From a distance away, came a man pulling a rickshaw, weaving among the empty spaces between the trees. He stopped in front of a woman, who was hiding under the shade. She settled herself in the rickshaw and for a moment, looked upwards. She smiled at something she had seen. A friend perhaps. I had a good look at her smooth skin. She had a healthy glow, such as the kind you usually see on the daughters and wives of the Atasan. I knew they were aided by make-up. This woman was all natural.

“Was it always a lie? The Virus, I mean,” I asked the Kapitan.

“Oh no. It was real enough. We lost a thousand lives within the first week in this area alone. Mortality was 100 percent. The Dome’s necessity was valid. Even sympathetic liberal nations supported the idea, they were afraid of a pandemic wiping out the world.”

“Why are you all still here then?”

“We found a cure, obviously.”

“Why didn’t you inform the outside world?”

“Because people started coming in who weren’t sick. Rather, they were exiled to the Dome. Artists, writers, thinkers, activists and politicians, ethical soldiers like yourself. As long as they’re troublesome to the Atasan, they’re sent here to rot, according to the perception of those in Genting Jaya. There is much one can accomplish with emergency powers. It helped too, that the populace was in fear of that 100 percent mortality rate.”

“So outside the Dome, they’re creating the illusion that people are sick so they can send them here to get them out of the way. And in here, we’re maintaining the same illusion so that they’d leave us alone?

“Convenient, no?”

I looked out at the happy scene before me and thought about the people who were saved through accident by the UPV – a veritable rat’s nest of spies – and through design by the citizens of KL. Reminded of the UPV, I made a note to deal with my good friend Smith once things had settled down.

Meanwhile, I had another thought. “We’re sort of a nature preserve, aren’t we?”

“That’s a fine way of putting it, my dear Lieutenant.”

“Is there a possibility that KL will rejoin Malaysia?” It was the September 16 and good time to feel nostalgic.

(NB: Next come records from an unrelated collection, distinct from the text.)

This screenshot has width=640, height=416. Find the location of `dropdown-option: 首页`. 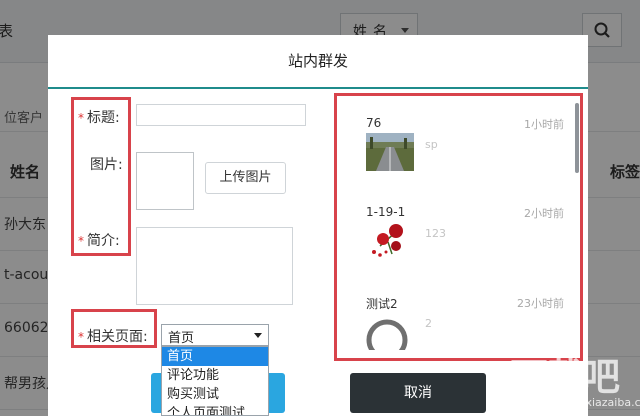

dropdown-option: 首页 is located at coordinates (215, 356).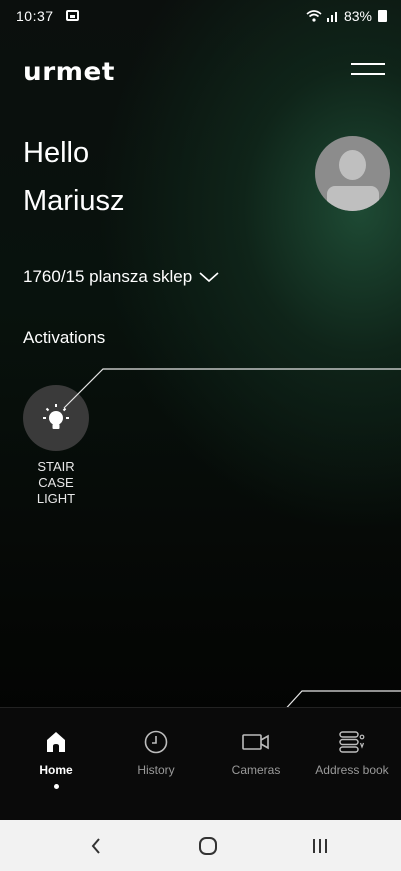 This screenshot has width=401, height=871. Describe the element at coordinates (352, 770) in the screenshot. I see `nav-label: Address book` at that location.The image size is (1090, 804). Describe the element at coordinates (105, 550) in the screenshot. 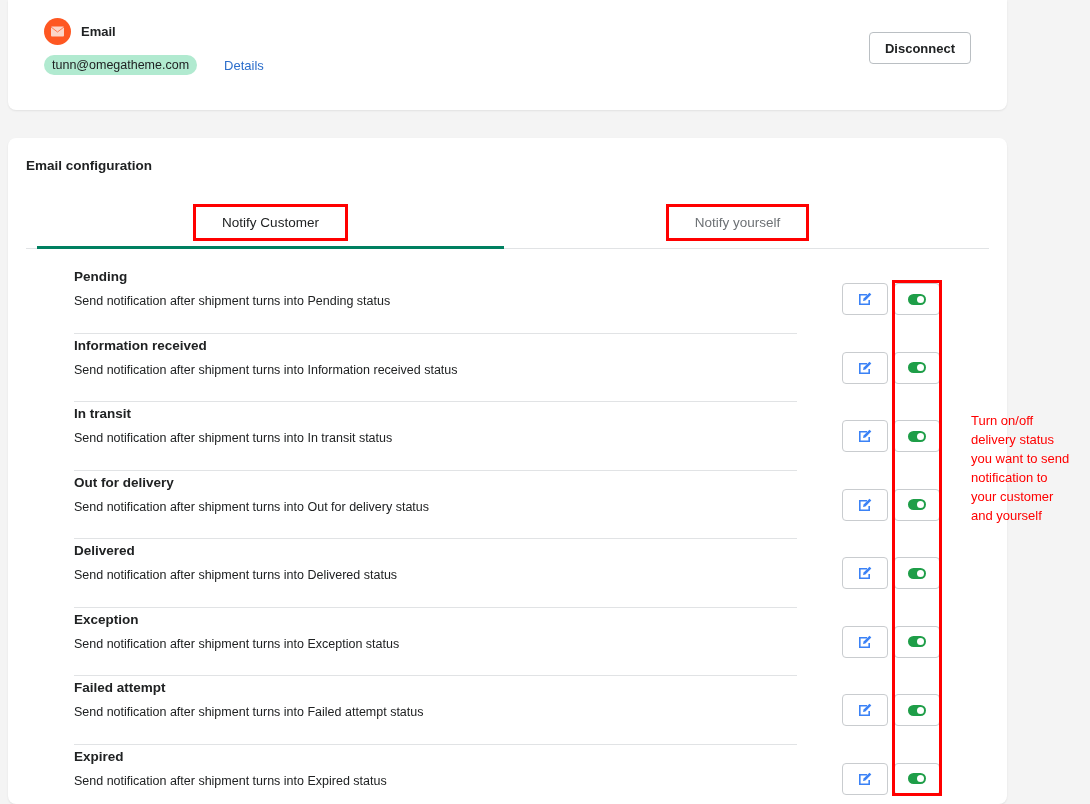

I see `status-title: Delivered` at that location.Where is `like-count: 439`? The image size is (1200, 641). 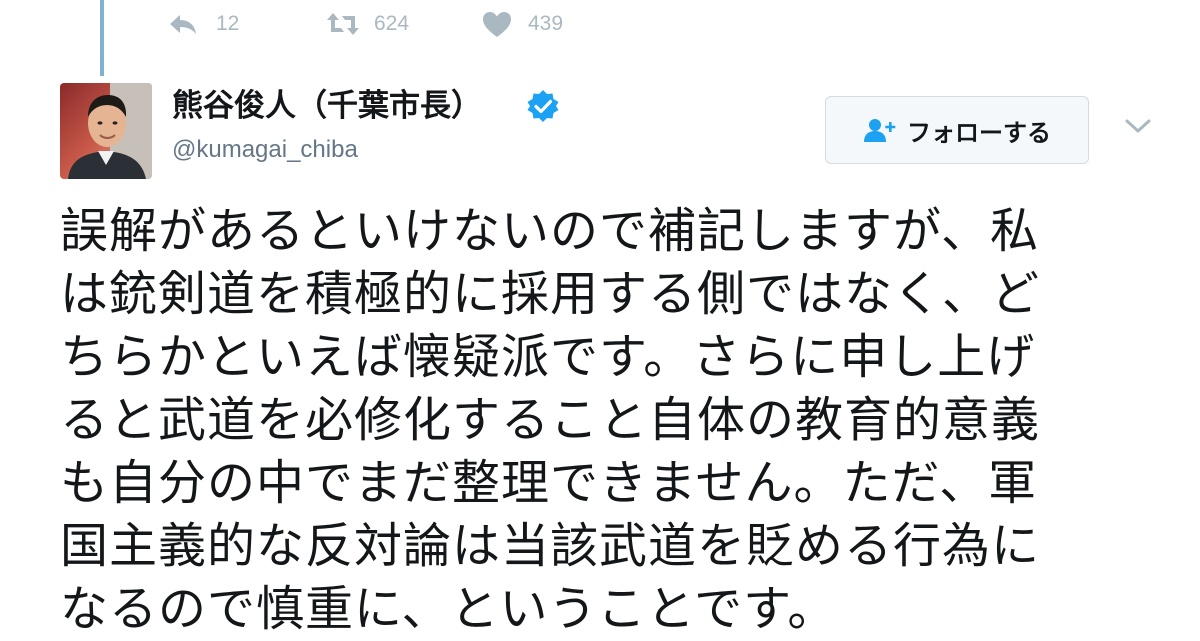
like-count: 439 is located at coordinates (546, 24).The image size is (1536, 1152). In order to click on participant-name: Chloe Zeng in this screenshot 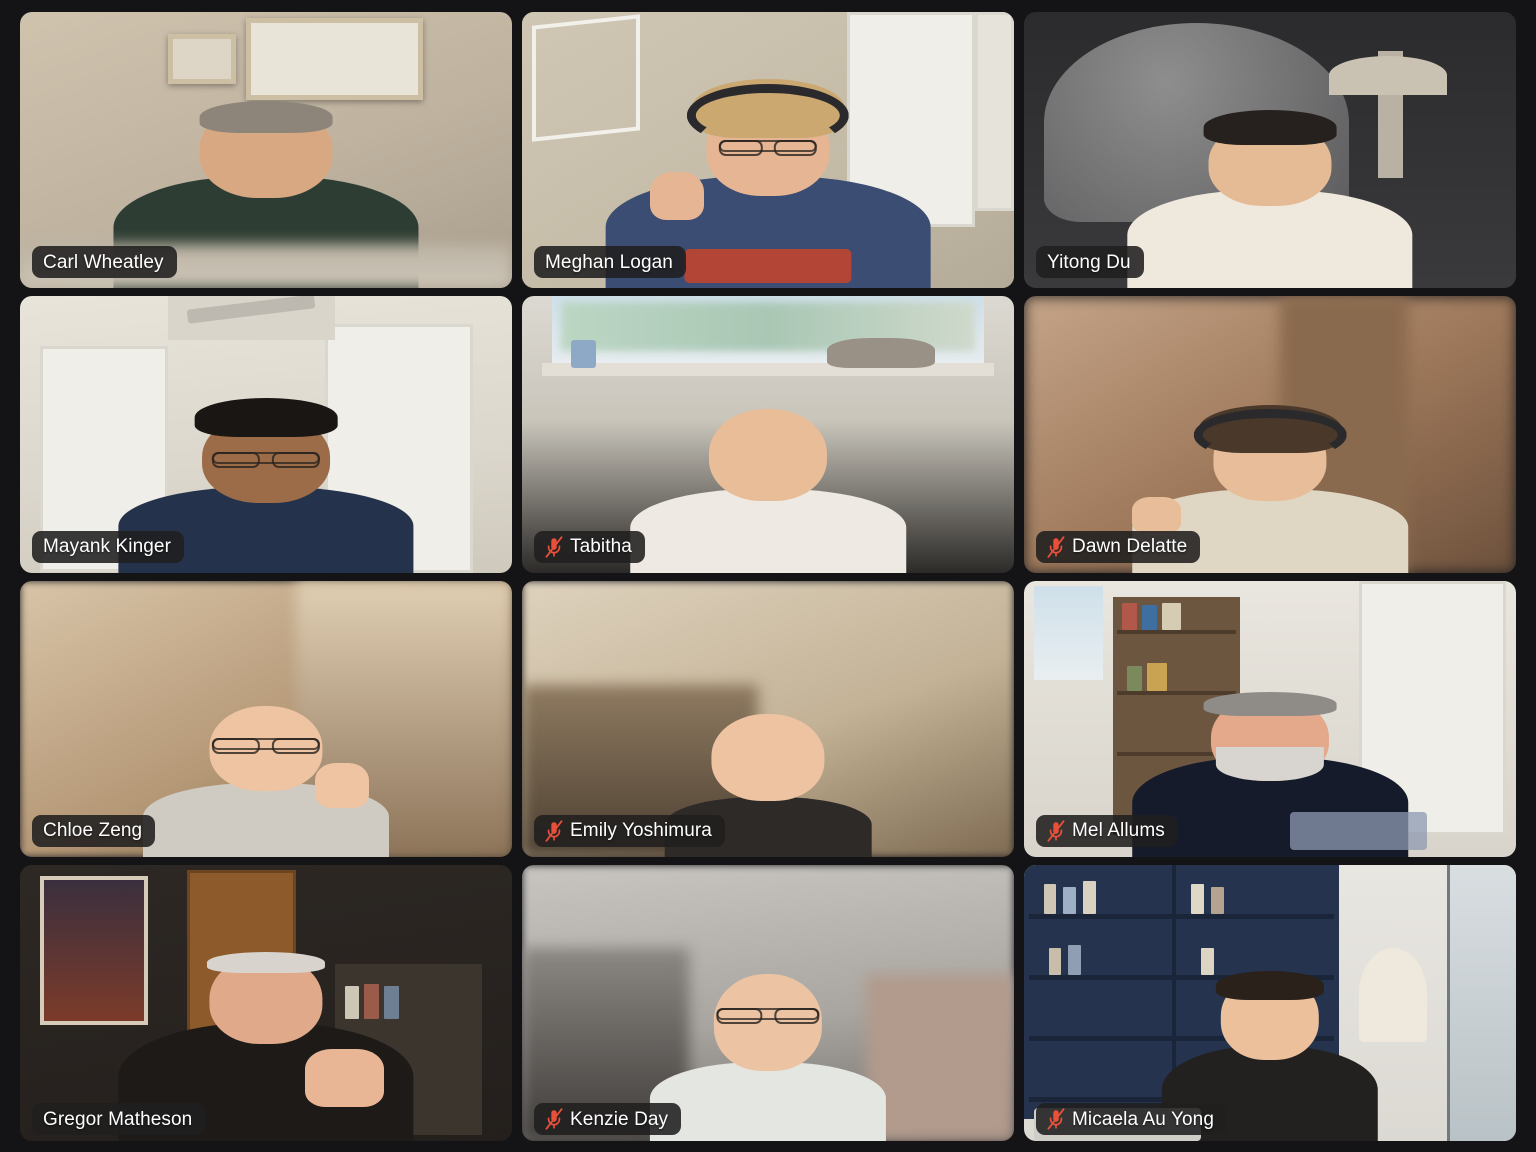, I will do `click(93, 831)`. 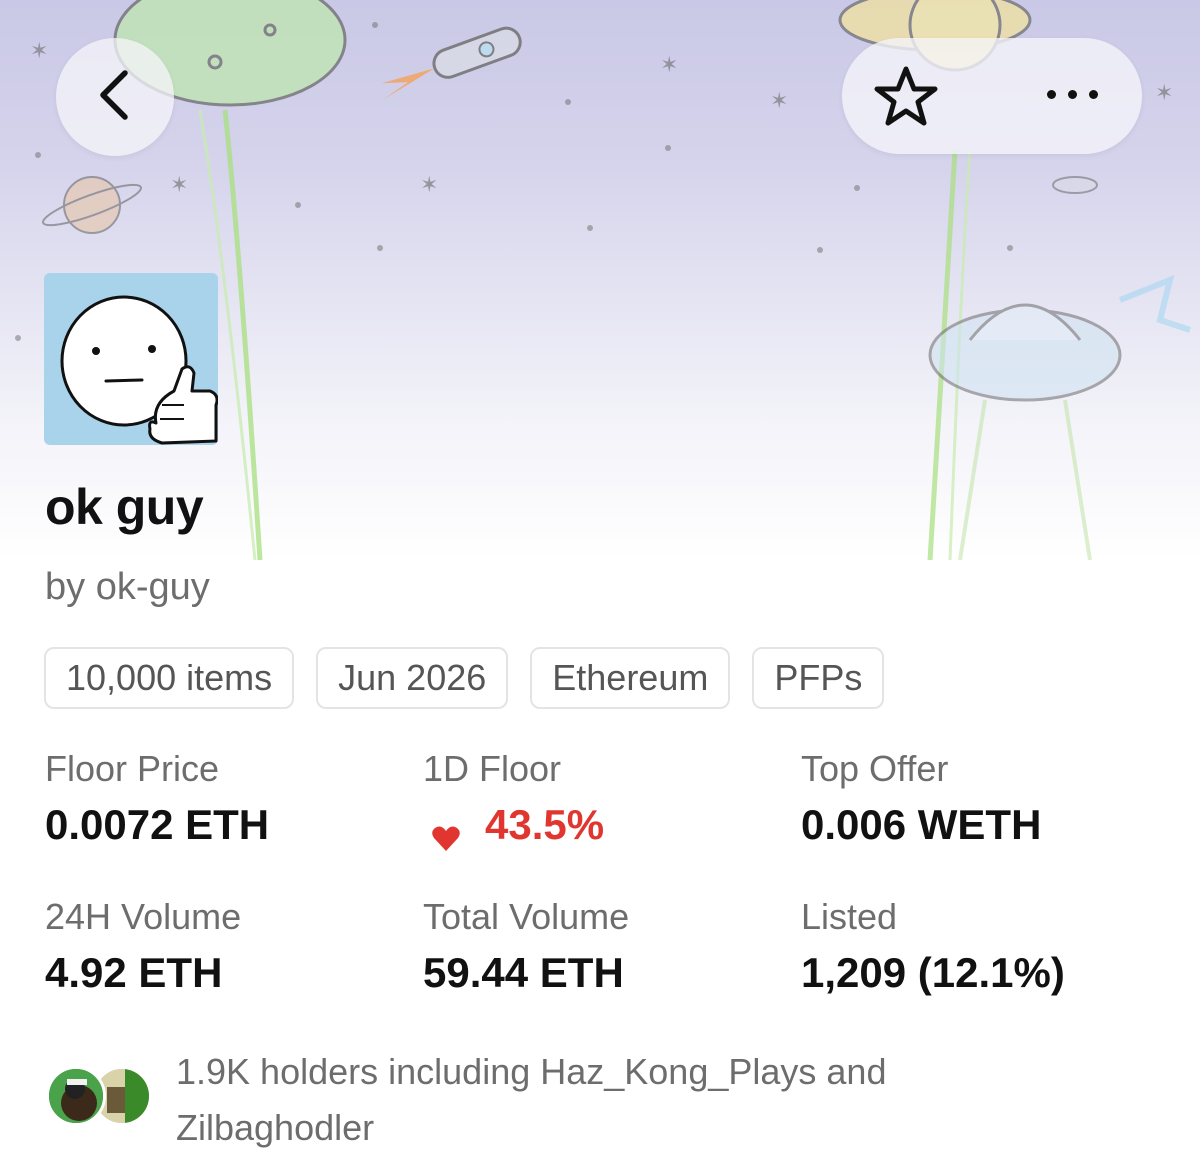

“In this place, apa pun boleh. But do you think the people of the Dome would want to give up our life, freedom and advanced state of science in exchange for what the Federation has to offer? All they can give us is their extreme fear of our diseased state. All the same, Happy Centennial.”

And so, to this day, we maintain our sandiwara of the leper colony. So long as the outsiders are afraid to go beyond Dataran Merdeka, they will never find the Eden that lies beneath the Dome.